The couple called upon wedding planner Augusta Cole for help and set out to embrace their small wedding size and celebrate the occasion to the fullest. The wedding date—February 20, 2021—was 13 months to the day after Christina and Thomas’s blind date. Despite having never met each other, their families connected quickly. The entire party was made up of 15 adults (including Christina and Thomas) and eight children under eight years old. The goal, from the beginning, was to make sure the environment felt intimate, like the party size—as if you were attending a festive dinner at home, with personal touches and a retro feel.
The finicky Florida weather put its best foot forward for a dry, crisp evening. “The only real stress in planning came from the pandemic,” Christina says. “We were incredibly grateful and relieved when our entire family made it to Florida and passed two rounds of COVID-19 tests, and the weather held up to support a weekend of outdoor events.” The couple was married in a private garden by the mother of the bride’s pastor, whose church had prayed for Christina and Thomas’s initial connection. The bride wore an off-the-shoulder silhouette by Carolina Herrera that she paired with a Carolina Herrera veil worn madonna-style, plus vintage diamond and sapphire chandelier earrings for a look that was total understated elegance.

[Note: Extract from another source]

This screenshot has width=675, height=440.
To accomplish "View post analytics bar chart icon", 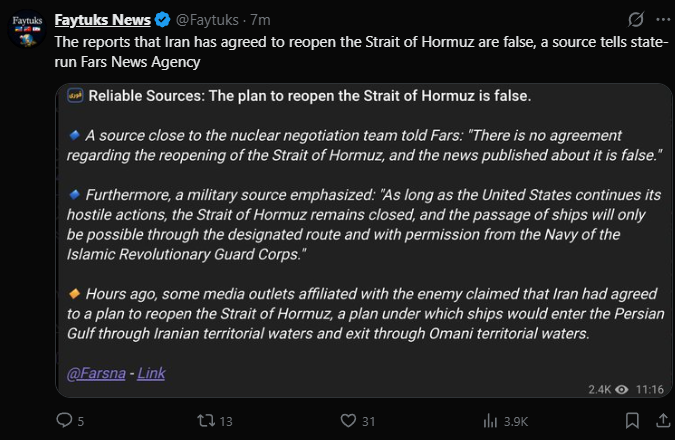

The bride’s brother walked her down the aisle, and the couple’s three other siblings performed readings during the ceremony. “It was windy, and I felt fairly overwhelmed by the moment and the elements accentuated that,” Christina says. “As a result, I took my veil off mid-ceremony, so that I could be more present. For me, the ceremony was a bit of a blur, but I remember just holding Thomas’s hands and looking into his face to settle my emotions. I felt very calm saying our vows and immediately lighter as we walked out together, husband and wife.”
After the service, the newlyweds stole away briefly for a few photos and entered the cocktail reception for their first dance. “Everyone was on the dance floor with us by the end of the song, especially the kids,” Christina says. “It was happy chaos!”
At the end of cocktails, the couple’s dog, Nonna, made a cameo and escorted the children home. The dancing continued throughout dinner and afterwards under a canopy of rattan lanterns surrounded by bougainvillea. “It was truly magical!” Christina remembers. “We walked out of the party and to The Brazilian Court Hotel with our families escorted by a guitarist performing Ritchie Valens ‘We Belong Together’—our song.”
Custom cocktail and cake table linens and upholstered cushion covers for the Chiavari dinner chairs were all created using fabric from Christina’s line St. Frank. The dinner table was covered in a light blue linen tablecloth layered with remnant Oscar de la Renta lace, and a centerpiece of lush florals punctuated with fruit, echoing the border of the wedding invitation. Each place-card listed the guest’s name as well as icons personal to their character—lipstick and kiss marks for Christina’s makeup-loving mother, Barbara “Barbie” Bryant, for example. A traditional five-course Italian meal was served on Christina’s personal wedding china, a pattern called Dammouse by Haviland. Following dinner, the band played 50s and 60s music exclusively, and the whole family was encouraged to take part in dancing.